:: Problem ::
Lines with the word "computer": copy all of them from the entries below.

:: Dataset extract ::
* * * *

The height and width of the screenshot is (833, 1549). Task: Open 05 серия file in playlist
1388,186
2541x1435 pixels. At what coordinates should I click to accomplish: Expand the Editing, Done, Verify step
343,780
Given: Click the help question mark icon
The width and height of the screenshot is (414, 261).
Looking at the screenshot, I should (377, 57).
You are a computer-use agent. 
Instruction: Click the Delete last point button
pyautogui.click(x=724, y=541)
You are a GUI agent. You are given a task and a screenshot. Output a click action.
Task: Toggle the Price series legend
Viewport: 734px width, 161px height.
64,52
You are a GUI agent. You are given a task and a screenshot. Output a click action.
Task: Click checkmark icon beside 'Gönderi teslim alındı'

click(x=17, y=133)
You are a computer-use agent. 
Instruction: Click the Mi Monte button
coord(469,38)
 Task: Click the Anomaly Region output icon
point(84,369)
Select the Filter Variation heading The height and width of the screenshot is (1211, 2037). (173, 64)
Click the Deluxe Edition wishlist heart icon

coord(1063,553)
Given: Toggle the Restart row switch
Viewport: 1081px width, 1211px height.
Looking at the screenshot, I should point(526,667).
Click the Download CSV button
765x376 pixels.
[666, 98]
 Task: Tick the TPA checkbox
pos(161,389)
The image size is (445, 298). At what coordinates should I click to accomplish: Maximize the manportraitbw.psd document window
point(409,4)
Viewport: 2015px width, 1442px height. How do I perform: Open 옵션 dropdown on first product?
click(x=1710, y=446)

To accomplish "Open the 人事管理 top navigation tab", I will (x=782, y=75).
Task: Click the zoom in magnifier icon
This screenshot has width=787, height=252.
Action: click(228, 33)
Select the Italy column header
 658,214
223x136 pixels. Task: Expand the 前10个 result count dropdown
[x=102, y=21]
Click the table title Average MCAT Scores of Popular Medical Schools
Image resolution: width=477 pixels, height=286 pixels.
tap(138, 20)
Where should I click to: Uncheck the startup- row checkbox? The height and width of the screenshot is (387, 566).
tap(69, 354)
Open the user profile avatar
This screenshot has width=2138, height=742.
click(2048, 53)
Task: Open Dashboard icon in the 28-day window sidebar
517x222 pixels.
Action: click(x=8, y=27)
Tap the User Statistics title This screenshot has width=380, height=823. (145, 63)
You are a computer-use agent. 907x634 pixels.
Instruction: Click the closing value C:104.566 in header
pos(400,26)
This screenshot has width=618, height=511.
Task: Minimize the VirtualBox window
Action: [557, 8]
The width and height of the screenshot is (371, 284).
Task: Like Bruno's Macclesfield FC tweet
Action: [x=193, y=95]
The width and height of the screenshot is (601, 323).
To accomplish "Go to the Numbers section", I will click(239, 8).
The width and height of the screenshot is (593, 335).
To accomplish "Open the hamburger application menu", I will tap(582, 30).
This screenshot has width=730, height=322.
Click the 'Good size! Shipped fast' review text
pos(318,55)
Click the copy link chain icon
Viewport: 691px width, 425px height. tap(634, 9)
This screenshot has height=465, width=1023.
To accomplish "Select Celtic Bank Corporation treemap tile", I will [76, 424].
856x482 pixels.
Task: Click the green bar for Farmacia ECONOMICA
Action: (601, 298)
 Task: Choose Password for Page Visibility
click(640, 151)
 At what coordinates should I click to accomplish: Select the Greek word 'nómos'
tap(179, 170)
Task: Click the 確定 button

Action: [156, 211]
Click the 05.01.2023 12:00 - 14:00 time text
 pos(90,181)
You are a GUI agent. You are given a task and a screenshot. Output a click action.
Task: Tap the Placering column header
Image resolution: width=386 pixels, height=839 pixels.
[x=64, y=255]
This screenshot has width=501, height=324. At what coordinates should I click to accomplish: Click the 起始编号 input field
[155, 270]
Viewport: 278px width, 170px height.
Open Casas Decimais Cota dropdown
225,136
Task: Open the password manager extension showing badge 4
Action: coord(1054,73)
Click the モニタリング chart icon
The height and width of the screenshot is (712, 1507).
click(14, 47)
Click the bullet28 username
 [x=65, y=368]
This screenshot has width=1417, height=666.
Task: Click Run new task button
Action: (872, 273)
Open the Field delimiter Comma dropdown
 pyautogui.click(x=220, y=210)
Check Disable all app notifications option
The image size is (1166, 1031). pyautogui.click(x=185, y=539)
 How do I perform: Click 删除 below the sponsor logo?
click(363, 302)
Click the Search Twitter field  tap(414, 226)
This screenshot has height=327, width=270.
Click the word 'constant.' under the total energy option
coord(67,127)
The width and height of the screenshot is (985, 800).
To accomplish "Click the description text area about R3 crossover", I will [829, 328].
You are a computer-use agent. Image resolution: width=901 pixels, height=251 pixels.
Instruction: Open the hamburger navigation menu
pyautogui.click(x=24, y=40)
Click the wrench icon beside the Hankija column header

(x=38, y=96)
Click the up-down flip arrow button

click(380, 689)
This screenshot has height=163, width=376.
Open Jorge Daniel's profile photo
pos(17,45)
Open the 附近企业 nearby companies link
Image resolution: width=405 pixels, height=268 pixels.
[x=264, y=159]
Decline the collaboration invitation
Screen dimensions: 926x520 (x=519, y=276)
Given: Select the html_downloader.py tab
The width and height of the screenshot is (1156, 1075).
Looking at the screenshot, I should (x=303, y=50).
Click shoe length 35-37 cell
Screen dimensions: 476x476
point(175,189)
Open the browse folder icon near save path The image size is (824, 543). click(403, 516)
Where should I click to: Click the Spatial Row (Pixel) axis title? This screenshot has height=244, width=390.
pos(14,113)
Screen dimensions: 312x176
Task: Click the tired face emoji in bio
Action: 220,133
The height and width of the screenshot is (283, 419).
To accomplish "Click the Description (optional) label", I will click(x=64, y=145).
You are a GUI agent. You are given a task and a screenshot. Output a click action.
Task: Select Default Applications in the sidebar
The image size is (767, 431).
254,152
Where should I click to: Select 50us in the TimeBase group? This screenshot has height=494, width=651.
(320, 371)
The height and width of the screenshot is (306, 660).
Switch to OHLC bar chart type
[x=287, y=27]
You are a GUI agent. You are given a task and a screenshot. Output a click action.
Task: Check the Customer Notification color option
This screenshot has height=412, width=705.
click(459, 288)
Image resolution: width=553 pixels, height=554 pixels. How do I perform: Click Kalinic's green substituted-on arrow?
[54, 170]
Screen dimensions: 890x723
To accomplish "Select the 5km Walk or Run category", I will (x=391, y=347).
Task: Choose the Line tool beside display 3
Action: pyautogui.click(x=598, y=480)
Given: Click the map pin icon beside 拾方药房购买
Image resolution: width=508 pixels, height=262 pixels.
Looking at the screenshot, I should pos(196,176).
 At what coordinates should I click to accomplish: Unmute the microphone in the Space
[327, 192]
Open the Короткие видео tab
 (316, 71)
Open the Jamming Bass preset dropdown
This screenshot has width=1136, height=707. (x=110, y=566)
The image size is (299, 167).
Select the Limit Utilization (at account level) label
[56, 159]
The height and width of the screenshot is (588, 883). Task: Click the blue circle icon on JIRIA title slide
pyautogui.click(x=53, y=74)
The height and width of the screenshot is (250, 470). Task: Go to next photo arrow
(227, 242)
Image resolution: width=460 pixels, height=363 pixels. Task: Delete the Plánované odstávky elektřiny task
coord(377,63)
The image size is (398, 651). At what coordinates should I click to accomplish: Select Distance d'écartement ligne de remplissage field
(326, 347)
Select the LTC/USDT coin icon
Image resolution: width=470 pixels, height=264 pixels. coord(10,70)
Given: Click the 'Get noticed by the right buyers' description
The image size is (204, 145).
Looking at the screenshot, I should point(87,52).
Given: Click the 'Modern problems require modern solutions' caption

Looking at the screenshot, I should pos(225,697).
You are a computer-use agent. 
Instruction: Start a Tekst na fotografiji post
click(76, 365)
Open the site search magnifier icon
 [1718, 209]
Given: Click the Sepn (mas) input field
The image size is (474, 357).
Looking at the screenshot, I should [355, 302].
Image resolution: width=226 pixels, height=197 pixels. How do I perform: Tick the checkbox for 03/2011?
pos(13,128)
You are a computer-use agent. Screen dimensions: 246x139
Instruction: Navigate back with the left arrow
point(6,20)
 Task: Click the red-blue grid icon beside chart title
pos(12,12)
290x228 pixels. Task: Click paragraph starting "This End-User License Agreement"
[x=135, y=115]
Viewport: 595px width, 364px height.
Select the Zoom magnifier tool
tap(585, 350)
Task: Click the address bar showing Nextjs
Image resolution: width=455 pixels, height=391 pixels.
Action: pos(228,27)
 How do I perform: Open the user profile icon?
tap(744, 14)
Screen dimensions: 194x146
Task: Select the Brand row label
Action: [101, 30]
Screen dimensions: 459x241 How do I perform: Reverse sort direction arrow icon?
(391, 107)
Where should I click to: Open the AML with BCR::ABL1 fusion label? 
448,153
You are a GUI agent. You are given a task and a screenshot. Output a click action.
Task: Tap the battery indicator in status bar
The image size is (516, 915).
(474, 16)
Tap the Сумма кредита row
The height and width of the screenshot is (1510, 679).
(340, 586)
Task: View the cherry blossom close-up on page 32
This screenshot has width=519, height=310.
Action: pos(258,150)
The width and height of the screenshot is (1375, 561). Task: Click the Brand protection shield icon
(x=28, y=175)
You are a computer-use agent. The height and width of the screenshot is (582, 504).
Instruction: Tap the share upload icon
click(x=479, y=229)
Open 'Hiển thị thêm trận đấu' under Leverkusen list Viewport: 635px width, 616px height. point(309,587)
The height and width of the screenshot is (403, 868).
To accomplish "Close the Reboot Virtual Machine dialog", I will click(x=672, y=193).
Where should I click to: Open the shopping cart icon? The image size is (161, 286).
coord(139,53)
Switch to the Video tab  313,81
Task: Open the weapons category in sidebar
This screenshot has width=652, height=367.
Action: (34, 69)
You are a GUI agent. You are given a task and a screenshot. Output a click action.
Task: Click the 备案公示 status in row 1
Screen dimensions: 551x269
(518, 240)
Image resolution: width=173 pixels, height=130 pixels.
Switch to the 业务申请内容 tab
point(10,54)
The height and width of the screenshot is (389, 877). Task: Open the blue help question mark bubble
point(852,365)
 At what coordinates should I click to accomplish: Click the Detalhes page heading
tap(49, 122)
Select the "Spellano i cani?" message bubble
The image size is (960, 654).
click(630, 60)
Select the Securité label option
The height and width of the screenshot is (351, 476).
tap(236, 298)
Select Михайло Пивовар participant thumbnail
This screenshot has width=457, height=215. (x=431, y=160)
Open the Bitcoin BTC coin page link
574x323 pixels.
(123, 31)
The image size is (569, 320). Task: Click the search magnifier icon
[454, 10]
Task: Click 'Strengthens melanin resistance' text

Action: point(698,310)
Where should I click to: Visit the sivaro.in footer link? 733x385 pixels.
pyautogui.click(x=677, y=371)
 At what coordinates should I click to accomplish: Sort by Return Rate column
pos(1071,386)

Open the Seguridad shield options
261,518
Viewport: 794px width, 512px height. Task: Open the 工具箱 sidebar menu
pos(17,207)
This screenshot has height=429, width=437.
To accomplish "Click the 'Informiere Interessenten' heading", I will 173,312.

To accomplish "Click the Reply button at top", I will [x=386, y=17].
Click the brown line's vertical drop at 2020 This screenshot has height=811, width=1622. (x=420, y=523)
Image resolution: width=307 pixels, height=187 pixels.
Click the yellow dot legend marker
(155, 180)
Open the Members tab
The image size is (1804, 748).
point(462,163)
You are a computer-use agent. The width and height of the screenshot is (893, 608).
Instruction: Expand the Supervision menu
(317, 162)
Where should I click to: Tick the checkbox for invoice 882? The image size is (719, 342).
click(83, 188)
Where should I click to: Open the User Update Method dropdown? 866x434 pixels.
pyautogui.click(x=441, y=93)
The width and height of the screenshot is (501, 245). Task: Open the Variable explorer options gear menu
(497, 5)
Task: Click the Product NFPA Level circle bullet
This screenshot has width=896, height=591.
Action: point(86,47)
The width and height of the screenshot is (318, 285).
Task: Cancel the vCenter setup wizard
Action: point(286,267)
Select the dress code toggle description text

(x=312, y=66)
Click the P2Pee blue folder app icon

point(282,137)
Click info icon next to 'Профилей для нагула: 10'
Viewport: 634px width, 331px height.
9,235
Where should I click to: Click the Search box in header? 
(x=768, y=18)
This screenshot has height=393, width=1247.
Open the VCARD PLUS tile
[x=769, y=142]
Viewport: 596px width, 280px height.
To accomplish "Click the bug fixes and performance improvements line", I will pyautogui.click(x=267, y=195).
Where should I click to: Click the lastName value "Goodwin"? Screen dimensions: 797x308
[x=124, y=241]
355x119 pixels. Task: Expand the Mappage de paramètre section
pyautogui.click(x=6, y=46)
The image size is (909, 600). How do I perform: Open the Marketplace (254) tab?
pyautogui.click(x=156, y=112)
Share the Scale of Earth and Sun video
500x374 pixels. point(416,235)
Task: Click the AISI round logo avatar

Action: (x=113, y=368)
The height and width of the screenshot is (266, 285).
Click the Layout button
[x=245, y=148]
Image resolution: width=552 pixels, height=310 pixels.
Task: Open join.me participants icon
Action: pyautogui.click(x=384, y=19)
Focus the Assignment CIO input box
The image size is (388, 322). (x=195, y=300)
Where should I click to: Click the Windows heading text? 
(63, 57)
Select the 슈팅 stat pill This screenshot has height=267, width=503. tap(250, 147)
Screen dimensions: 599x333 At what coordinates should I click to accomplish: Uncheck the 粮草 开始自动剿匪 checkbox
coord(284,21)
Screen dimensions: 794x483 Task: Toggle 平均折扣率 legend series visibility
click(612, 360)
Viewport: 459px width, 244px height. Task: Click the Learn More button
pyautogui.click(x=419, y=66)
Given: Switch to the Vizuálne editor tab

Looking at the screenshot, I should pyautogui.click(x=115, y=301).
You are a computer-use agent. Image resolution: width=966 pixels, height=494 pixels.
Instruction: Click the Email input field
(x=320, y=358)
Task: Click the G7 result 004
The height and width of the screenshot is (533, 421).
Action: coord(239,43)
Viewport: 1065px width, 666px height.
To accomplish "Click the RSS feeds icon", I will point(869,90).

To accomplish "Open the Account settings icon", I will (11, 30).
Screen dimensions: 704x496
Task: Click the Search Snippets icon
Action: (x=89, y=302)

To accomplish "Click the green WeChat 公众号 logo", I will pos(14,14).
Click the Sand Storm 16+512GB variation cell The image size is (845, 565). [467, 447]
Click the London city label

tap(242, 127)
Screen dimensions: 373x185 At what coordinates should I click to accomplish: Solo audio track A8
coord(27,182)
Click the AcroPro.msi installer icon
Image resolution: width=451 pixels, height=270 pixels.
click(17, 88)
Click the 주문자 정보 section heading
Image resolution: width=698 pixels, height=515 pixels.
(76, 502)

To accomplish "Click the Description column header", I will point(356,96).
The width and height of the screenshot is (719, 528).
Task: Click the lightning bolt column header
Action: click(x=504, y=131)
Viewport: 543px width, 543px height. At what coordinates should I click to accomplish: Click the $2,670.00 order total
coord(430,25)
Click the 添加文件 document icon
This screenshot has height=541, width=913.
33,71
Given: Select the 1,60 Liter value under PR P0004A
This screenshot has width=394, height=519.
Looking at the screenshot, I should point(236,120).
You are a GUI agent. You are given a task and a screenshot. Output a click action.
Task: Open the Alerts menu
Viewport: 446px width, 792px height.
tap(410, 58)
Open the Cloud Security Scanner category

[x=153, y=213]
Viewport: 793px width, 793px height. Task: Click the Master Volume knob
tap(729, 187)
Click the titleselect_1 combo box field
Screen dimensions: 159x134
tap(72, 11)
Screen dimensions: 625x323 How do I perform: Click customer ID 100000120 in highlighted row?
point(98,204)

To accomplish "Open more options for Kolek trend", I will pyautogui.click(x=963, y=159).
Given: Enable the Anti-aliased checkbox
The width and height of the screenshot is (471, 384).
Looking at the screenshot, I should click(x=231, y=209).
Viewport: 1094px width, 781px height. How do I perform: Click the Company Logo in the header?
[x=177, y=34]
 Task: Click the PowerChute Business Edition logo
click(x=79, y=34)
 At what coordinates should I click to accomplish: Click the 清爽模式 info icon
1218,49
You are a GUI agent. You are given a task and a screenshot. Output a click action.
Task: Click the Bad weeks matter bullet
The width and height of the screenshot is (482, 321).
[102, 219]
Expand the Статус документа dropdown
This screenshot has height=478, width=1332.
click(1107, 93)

* * * *

:: Reply to the exercise ::
You are a computer-use agent. 
You are a computer-use agent. 
You are a computer-use agent. 907x634 pixels.
You are a computer-use agent. Image resolution: width=901 pixels, height=251 pixels.
You are a computer-use agent. 
You are a computer-use agent. Screen dimensions: 246x139
You are a computer-use agent. The height and width of the screenshot is (582, 504).
You are a computer-use agent. The width and height of the screenshot is (893, 608).
You are a computer-use agent. Image resolution: width=966 pixels, height=494 pixels.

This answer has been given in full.